*What to work on*:
Reproduce exactly the lines from the one containing "The image size is (1225, 980)." through the end of the entries, including both. Drop the pictures.

-------- Information shown

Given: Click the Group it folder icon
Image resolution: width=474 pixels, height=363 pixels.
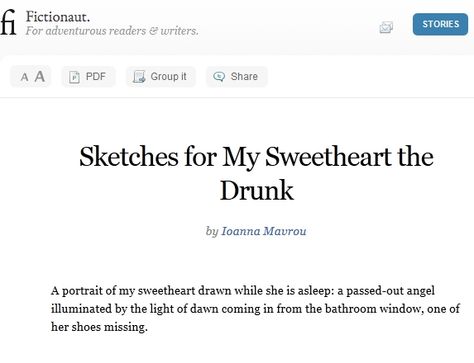Looking at the screenshot, I should 139,77.
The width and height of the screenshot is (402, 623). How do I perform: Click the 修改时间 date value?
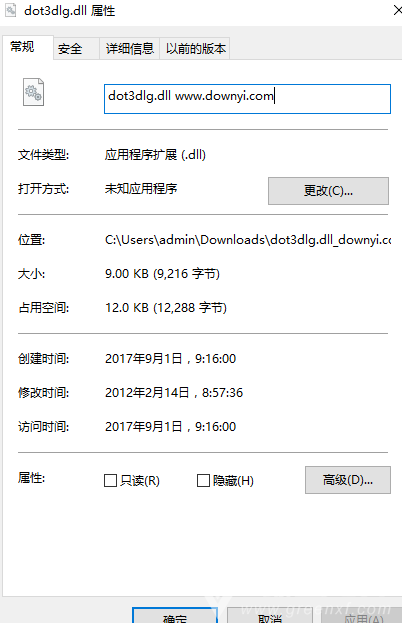pos(174,393)
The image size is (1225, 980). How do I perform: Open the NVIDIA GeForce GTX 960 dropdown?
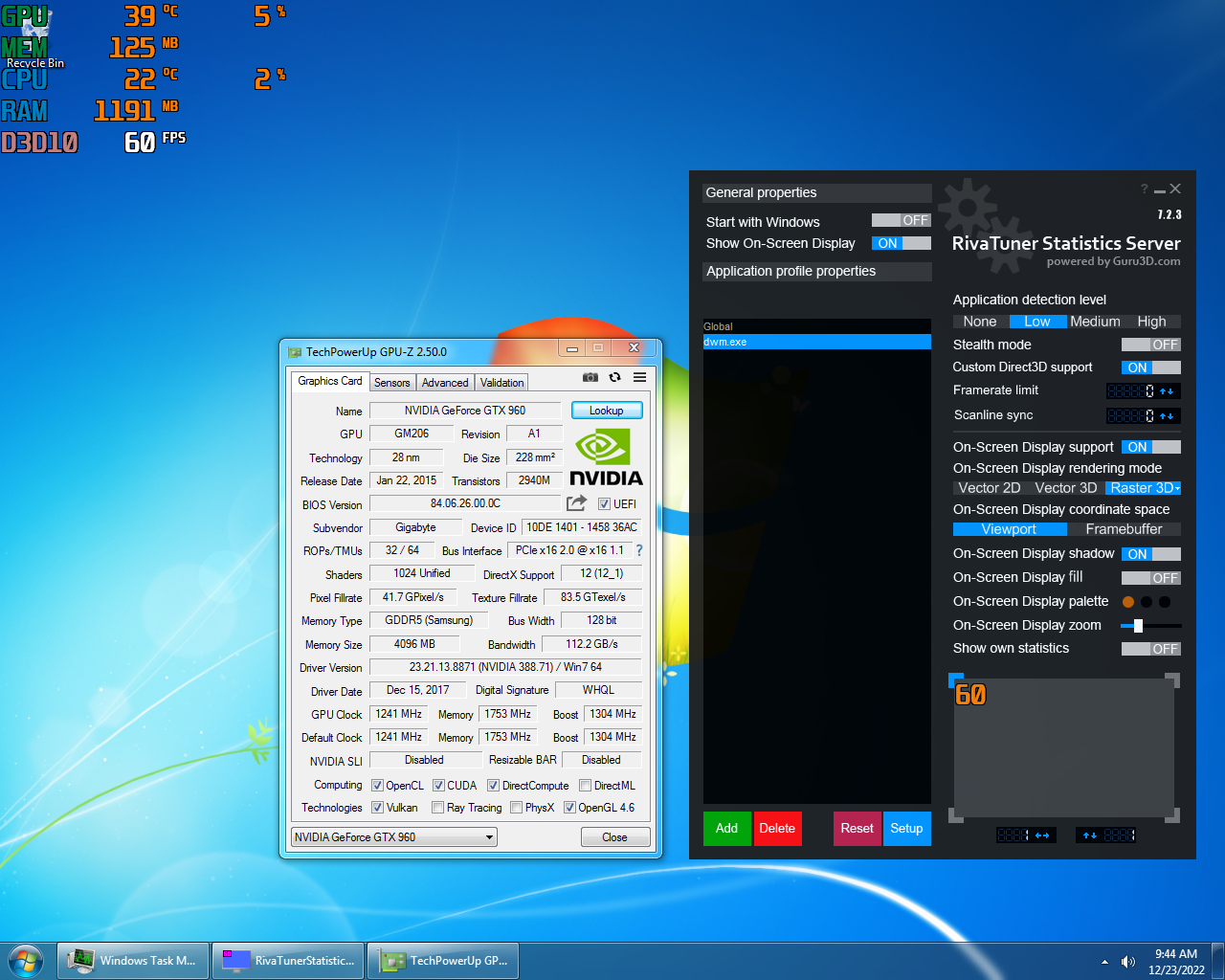[x=393, y=837]
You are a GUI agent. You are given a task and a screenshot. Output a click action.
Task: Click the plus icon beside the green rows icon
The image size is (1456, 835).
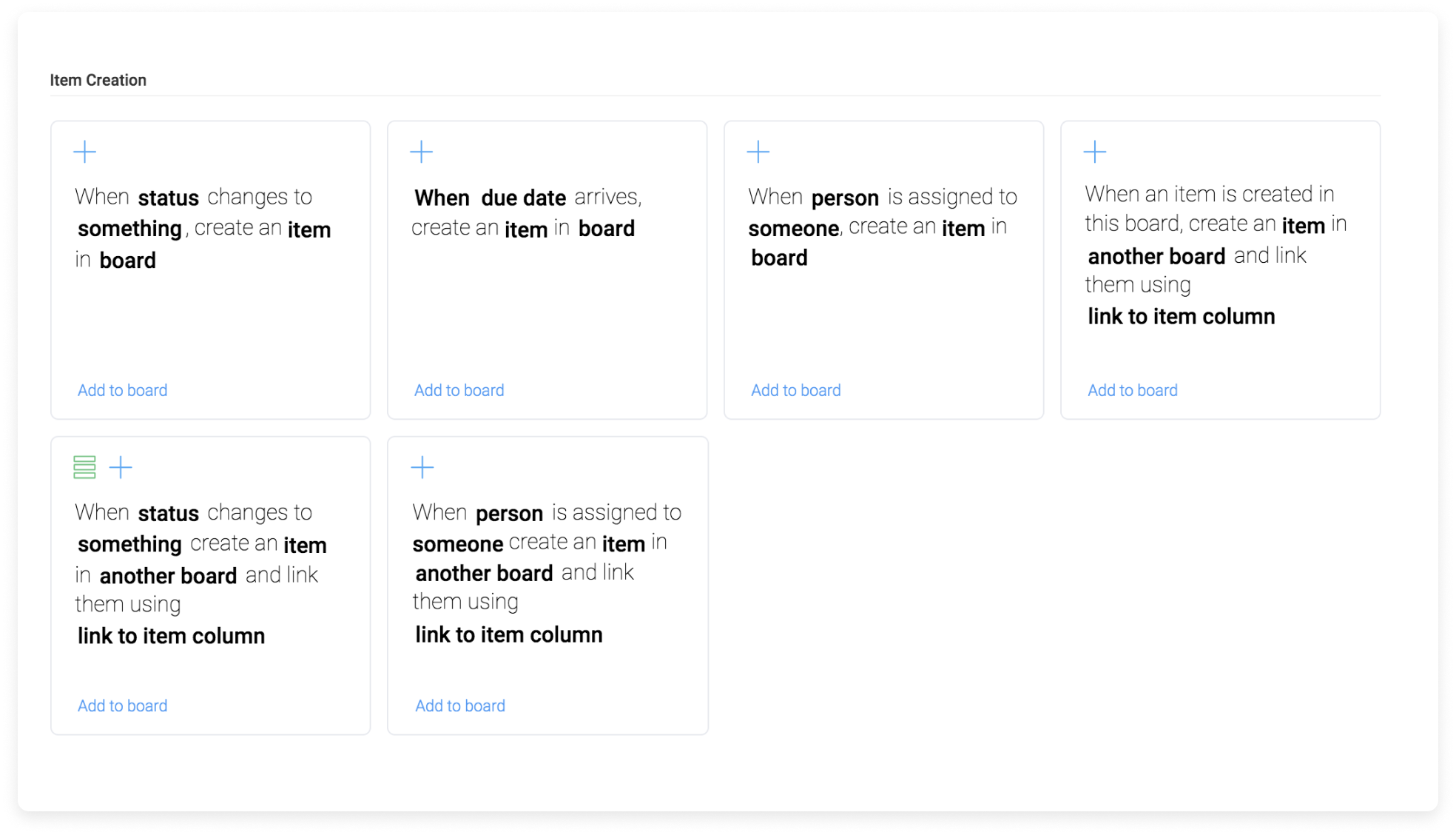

----------------

*Output below*:
The image size is (1225, 980). How do I perform: Open the NVIDIA GeForce GTX 960 dropdown?
[x=393, y=837]
You are a GUI agent. You are given a task and a screenshot. Output a click action.
Task: Click the plus icon beside the green rows icon
The image size is (1456, 835).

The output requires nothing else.